**Task prompt:**
The listing below holds a line with "[previous slide] (139, 919)" and a line with "Account (1143, 24)". Reproduce those two lines exactly, plus everything between them.

**Data to use:**

- - - - - - -

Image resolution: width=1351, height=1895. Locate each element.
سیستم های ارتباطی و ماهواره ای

- - - - - - -

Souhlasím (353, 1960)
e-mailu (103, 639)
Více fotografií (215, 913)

- - - - - - -

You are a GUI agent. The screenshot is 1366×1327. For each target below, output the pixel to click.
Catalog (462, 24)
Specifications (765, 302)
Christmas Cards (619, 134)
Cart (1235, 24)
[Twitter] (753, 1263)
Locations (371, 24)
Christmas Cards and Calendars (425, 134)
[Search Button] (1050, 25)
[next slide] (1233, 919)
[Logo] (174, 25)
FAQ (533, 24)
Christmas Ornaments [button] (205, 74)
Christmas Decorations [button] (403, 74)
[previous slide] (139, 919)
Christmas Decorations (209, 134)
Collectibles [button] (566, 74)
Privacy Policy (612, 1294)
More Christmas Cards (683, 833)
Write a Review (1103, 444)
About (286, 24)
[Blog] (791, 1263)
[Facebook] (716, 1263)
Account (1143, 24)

- - - - - - -

**Your response:**
[previous slide] (139, 919)
Christmas Decorations (209, 134)
Collectibles [button] (566, 74)
Privacy Policy (612, 1294)
More Christmas Cards (683, 833)
Write a Review (1103, 444)
About (286, 24)
[Blog] (791, 1263)
[Facebook] (716, 1263)
Account (1143, 24)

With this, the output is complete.